NASA rover to examine Mars rocks
Equipped with a "chemical element reader," NASA's Mars Science Laboratory rover Curiosity will get a close-up on the chemical ingredients in Martian rocks and soil, it was announced on Friday , Xinhua reported .
This will be a major step by scientists to identify the elemental composition of lighter elements such as sodium, magnesium or aluminum, as well as heavier elements like iron, nickel or zinc in the building blocks of the Martian crust, NASA's Jet Propulsion Laboratory (JPL) said.
The "chemical element reader" -- the Alpha Particle X-Ray Spectrometer (APXS) -- is one of 10 instruments to be carried by Curiosity on its upcoming mission scheduled between Nov. 25 and Dec. 18, 2011, with landing in August 2012, said JPL, Pasadena, Los Angeles.
The mission will help scientists determine the past and present habitability of a specific area on the Red Planet, JPL said.
By comparing these findings with those of previous Mars rover findings, scientists can determine if any weathering has taken place since the rock formed ages ago, JPL said in a press release.

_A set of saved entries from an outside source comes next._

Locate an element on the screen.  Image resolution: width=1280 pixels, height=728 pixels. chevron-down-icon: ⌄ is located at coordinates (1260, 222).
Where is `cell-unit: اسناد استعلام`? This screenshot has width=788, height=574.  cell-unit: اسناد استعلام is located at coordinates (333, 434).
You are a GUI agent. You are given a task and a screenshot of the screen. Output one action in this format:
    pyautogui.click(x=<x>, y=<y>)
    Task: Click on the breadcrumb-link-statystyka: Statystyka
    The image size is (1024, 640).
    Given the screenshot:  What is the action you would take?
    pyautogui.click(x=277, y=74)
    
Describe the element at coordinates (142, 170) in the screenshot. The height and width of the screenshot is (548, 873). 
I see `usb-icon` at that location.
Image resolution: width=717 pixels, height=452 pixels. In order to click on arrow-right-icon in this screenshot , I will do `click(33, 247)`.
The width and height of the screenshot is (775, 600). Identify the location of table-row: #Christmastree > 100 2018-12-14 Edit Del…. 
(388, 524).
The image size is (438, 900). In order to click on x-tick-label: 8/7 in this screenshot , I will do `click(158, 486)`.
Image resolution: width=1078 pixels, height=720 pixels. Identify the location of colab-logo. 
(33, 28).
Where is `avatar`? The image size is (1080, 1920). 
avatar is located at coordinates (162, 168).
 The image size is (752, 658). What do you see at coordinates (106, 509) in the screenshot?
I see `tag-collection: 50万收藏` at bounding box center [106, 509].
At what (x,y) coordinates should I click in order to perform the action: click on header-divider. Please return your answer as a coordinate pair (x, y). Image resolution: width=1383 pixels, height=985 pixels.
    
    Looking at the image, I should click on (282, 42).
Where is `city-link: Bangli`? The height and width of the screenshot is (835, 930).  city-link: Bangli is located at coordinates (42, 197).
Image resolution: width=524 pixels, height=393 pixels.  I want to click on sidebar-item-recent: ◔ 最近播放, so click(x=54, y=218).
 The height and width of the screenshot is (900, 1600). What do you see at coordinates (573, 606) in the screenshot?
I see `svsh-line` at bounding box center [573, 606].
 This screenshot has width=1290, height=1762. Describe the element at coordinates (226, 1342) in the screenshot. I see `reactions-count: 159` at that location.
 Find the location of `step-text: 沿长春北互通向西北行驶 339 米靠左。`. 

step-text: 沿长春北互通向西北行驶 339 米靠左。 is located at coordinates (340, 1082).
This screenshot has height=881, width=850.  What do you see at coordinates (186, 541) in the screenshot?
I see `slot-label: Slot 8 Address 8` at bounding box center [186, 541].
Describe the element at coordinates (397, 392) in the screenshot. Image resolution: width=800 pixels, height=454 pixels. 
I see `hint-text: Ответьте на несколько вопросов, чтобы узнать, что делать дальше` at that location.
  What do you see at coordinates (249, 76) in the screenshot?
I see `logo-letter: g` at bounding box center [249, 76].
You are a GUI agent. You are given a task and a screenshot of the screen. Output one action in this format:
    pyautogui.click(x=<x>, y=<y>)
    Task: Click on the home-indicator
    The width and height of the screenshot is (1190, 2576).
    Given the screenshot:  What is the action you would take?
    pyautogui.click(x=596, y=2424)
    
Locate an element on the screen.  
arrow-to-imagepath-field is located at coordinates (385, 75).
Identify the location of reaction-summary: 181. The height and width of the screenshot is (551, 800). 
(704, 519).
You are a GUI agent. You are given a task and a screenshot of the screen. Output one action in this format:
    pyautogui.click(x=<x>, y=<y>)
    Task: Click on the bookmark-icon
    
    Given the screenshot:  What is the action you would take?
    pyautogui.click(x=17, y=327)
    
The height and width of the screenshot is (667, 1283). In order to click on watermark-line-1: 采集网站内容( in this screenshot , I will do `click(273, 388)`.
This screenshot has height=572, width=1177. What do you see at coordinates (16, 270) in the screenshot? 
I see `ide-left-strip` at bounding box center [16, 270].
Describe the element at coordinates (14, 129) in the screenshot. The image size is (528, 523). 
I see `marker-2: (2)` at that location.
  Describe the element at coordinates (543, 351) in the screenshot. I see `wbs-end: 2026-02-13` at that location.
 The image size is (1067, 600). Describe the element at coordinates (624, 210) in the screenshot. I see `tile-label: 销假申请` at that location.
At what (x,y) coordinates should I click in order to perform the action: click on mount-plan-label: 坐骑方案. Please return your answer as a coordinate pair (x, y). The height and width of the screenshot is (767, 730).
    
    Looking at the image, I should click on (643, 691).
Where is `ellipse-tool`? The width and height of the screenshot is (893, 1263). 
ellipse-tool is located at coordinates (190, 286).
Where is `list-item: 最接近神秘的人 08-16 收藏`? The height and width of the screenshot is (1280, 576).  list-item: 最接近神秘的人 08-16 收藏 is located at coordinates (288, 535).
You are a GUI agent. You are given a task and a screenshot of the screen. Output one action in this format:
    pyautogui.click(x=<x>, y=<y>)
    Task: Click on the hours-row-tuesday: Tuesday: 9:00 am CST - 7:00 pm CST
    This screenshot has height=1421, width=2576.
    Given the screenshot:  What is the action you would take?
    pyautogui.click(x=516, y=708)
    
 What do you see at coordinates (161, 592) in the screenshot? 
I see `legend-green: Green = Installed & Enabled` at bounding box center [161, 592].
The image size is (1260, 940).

The APXS uses the power of alpha particles, or helium nuclei, and X-rays to bombard a target, causing the target to give off its own characteristic alpha particles and X-ray radiation. This radiation is "read by" an X-ray detector inside the sensor head, which reveals which elements and how much of each are in the rock or soil, according to JPL.
All NASA Mars rovers have carried a similar instrument -- Pathfinder's rover Sojourner, Spirit and Opportunity, and now Curiosity, too. Improvements have been made with each generation, but the basic design of the instrument has remained the same, according to JPL.
JPL, a division of the California Institute of Technology in Pasadena, manages the Mars Science Laboratory mission for the NASA Science Mission Directorate, Washington.